#### Kutipan teks
———

Penentuan Jumlah Cluster

fviz_nbclust(df_scaled, kmeans, method = "wss", k.max = 10) +
  ggtitle("Elbow Method")

Grafik Elbow Method menunjukkan bahwa penurunan nilai Within Sum of Square cukup tajam hingga k = 3, lalu mulai melandai setelahnya. Hal ini menandakan bahwa jumlah cluster optimal berada di sekitar k = 3 atau 4, karena penambahan cluster setelah titik tersebut tidak lagi memberikan perbaikan signifikan.

fviz_nbclust(df_scaled, kmeans, method = "silhouette", k.max = 10) +
  ggtitle("Silhouette Method")

Grafik Silhouette Method menunjukkan bahwa nilai average silhouette width tertinggi ada pada k = 2. Artinya, pembagian data menjadi 2 cluster memberikan hasil pemisahan yang paling baik dan paling jelas dibanding jumlah cluster lainnya.

1.K-Means

set.seed(123)
kmeans_res <- kmeans(df_scaled, centers = 3, nstart = 25)

fviz_cluster(kmeans_res, data = df_scaled,
             ellipse.type = "norm",
             geom = "point")

———

#### Daftar data
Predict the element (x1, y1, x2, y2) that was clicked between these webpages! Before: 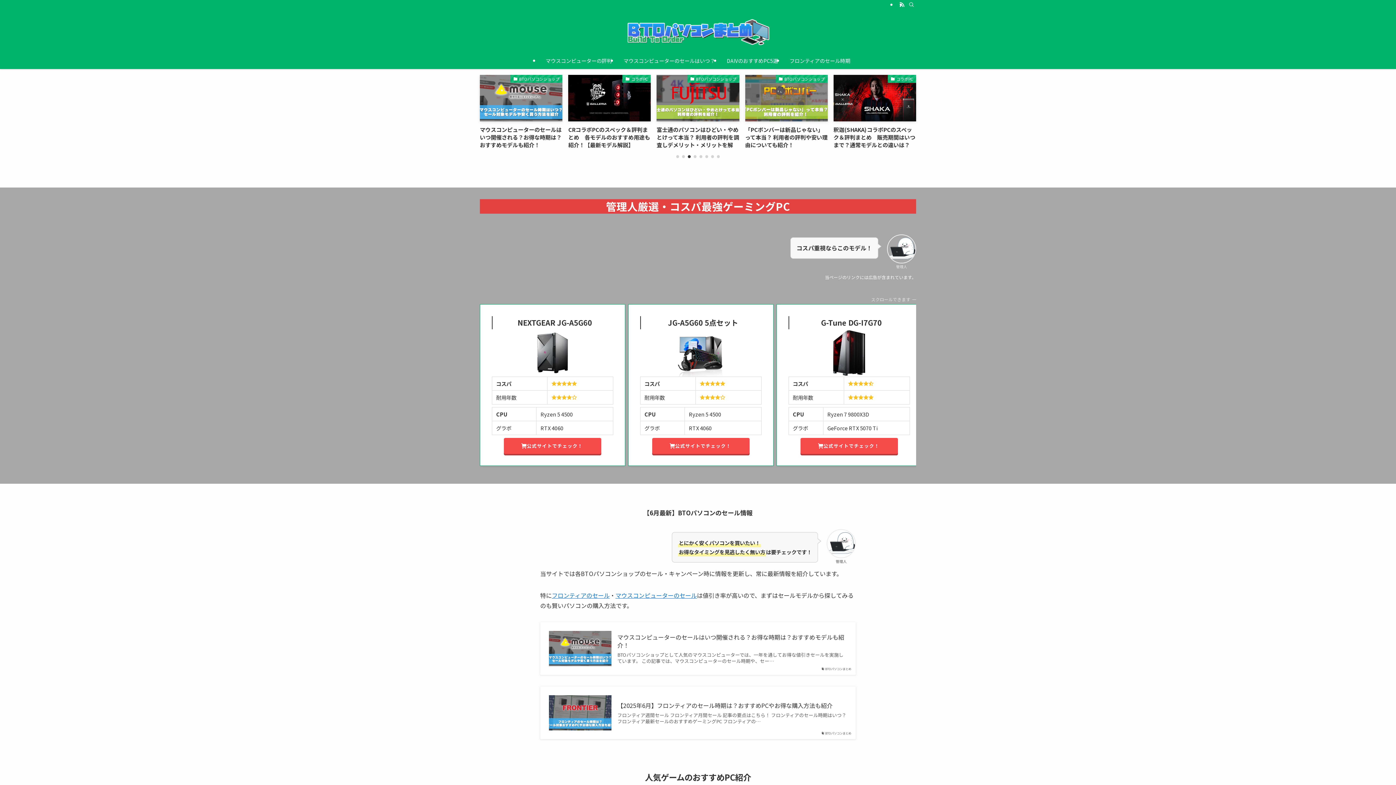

———

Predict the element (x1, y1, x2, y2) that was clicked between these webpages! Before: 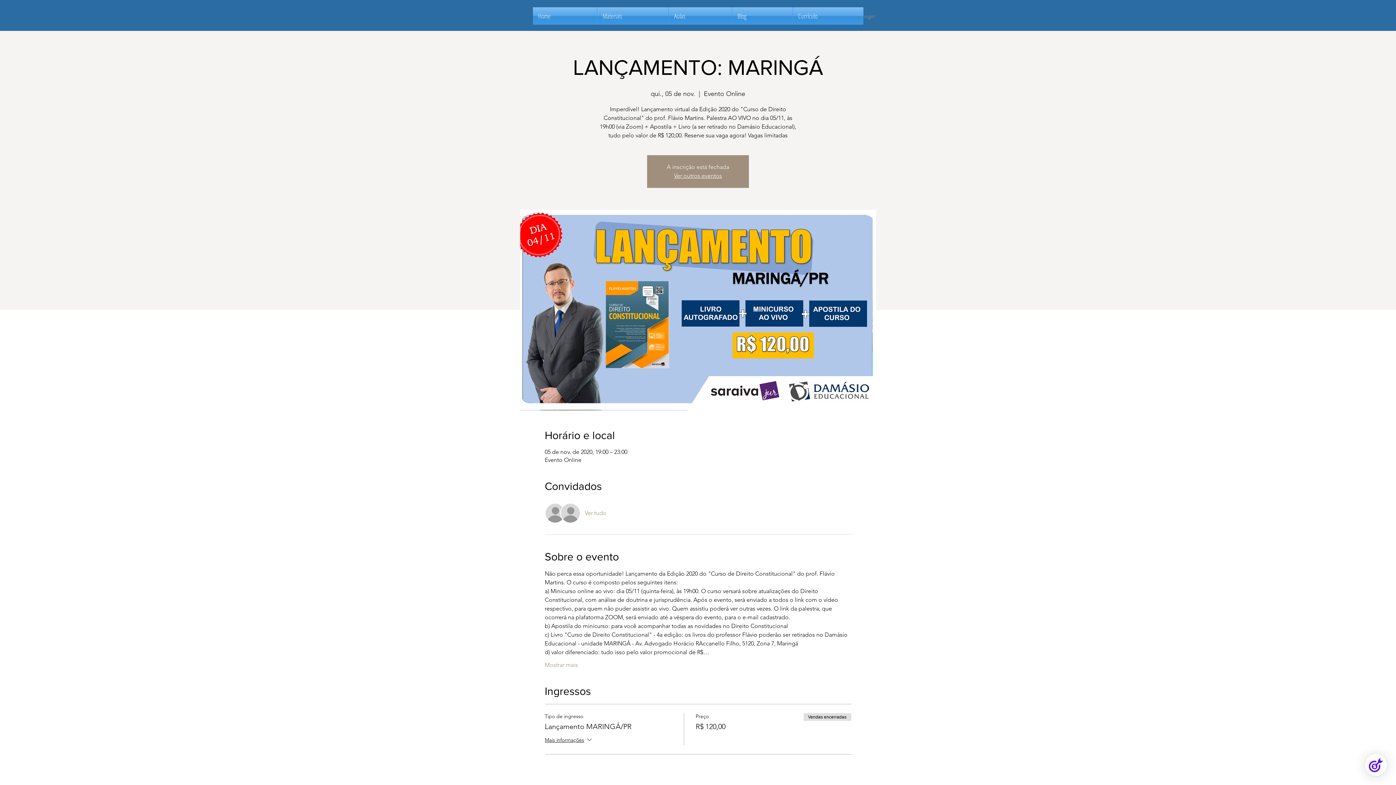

———

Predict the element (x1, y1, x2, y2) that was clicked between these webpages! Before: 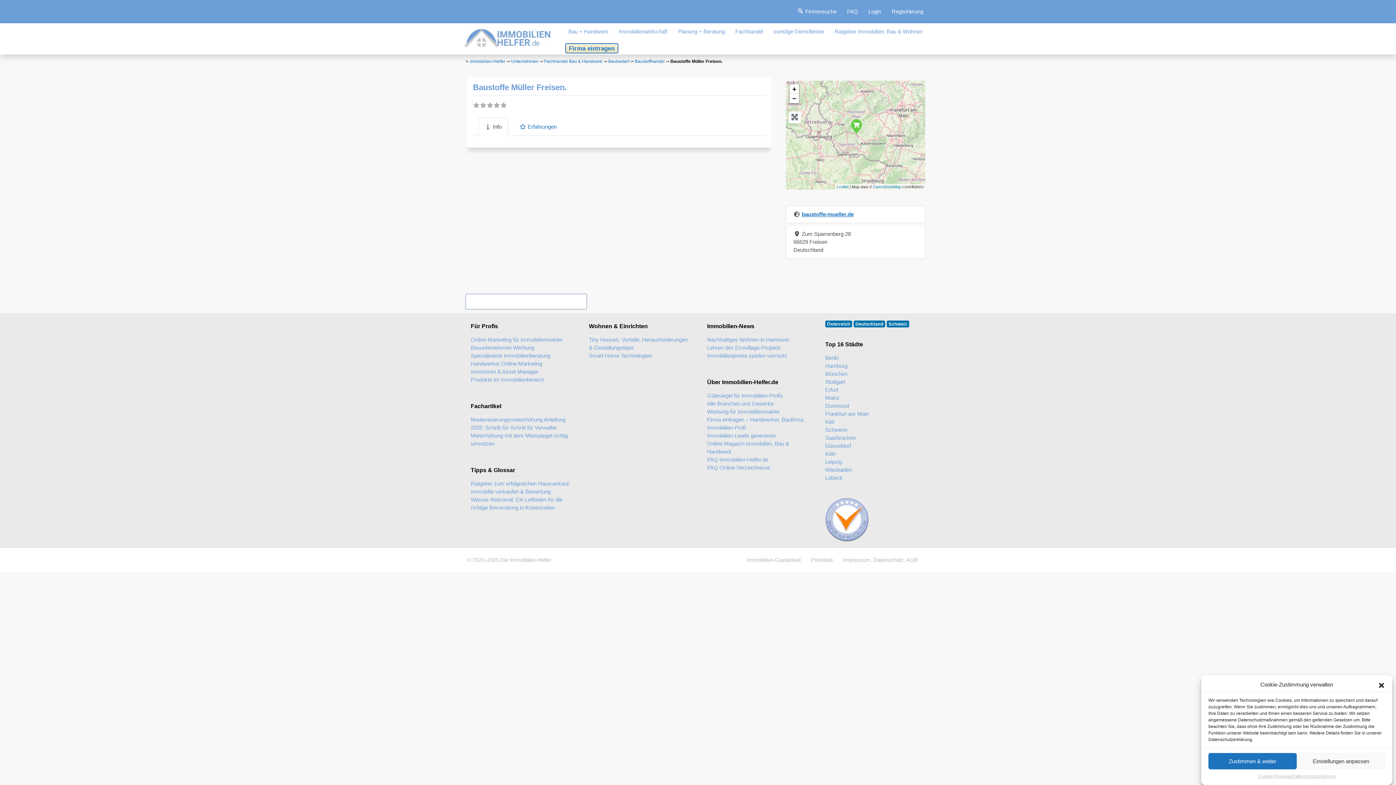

———

#### Uraian tugas
Ambil dari teks tentang penentuan jumlah cluster bagian yang dimulai dari "Grafik Elbow Method" sampai dengan "memberikan perbaikan signifikan.", termasuk kata-kata terakhir itu. Salin tanpa mengubah satu huruf pun. Daftar tersebut tidak diperlukan sama sekali.

#### Penyelesaian
Grafik Elbow Method menunjukkan bahwa penurunan nilai Within Sum of Square cukup tajam hingga k = 3, lalu mulai melandai setelahnya. Hal ini menandakan bahwa jumlah cluster optimal berada di sekitar k = 3 atau 4, karena penambahan cluster setelah titik tersebut tidak lagi memberikan perbaikan signifikan.